Invisible fire: Editorial on new laws introducing inequality into governance

Chhattisgarh, like some other states, has its own anti-conversion law, professedly to punish ‘forcible’ conversion by deceit, allurement, threats and intimidation

The Editorial Board Published 04.01.23, 05:00 AM
Forcible conversion is another issue that exercises the Bharatiya Janata Party.

Forcible conversion is another issue that exercises the Bharatiya Janata Party. File Photo

Equality before the law is one of the foundational principles of democracy. Some new laws, however, tend to introduce inequalities into governance and those, too, on the bases of categories such as religion, which the Constitution does not allow. The laws in different states against love jihad, for example, formulated to penalise a phenomenon that even the Centre failed to discover, are better known for their lawless application against interfaith marriages. Forcible conversion is another issue that exercises the Bharatiya Janata Party. In that context, the reported conversions in Chhattisgarh should cause grave concern. In response to reports of violence, a fact-finding team of civil society representatives visited about 30 villages in two districts in Bastar and found an apparently ‘organised campaign’ to convert Christians to the majority religion. Around 1,000 Christian adivasi villagers were driven out of their homes and threatened with dire consequences, even death, if they did not convert to the majority religion; many were beaten up, with some victims ending up in hospital. Some were taken to temples and ‘converted’ by the priest there.

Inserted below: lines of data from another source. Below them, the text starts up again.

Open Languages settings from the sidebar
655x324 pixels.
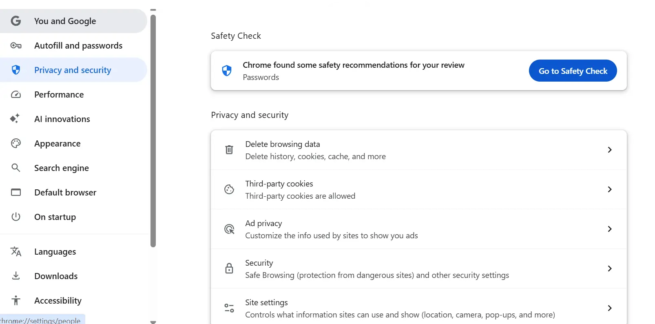(55, 251)
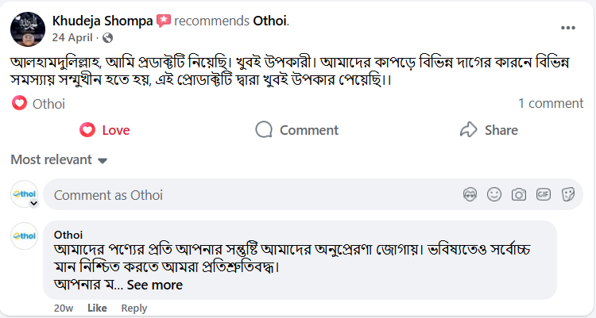Open Khudeja Shompa's profile name link
596x318 pixels.
(102, 21)
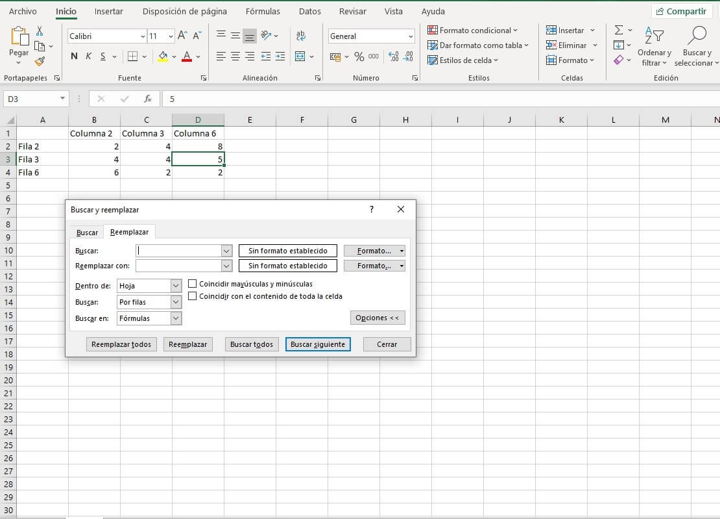This screenshot has height=519, width=720.
Task: Switch to the Buscar tab in dialog
Action: click(87, 233)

Chhattisgarh, like some other states, has its own anti-conversion law, professedly to punish ‘forcible’ conversion by deceit, allurement, threats and intimidation. Recently, during the hearing of a plea before a Supreme Court bench against the dangers of forcible conversion, the solicitor-general said that it was a threat to national security. The court reportedly asked the government to step in: forcible conversion was against religious freedom and hurt the conscience of the people. Yet the administration in Chhattisgarh, including the chief of the state minorities commission, has denied that the violence is related to conversion and adduced other causes. The displaced villagers have been put in camps with miserable conditions. Surely they are not being punished for following their own religion? Since forcible conversion is a threat to national security, the fact-finding team’s report should have been given immediate attention at the very least. The refusal to do this suggests that the Narendra Modi-led government is concerned only with those who convert from the majority religion to another; anti-conversion laws are meant to punish them. They do not protect followers of minority religions from violence and coercion by purveyors of the dominant faith. Laws need not be applied equally after all.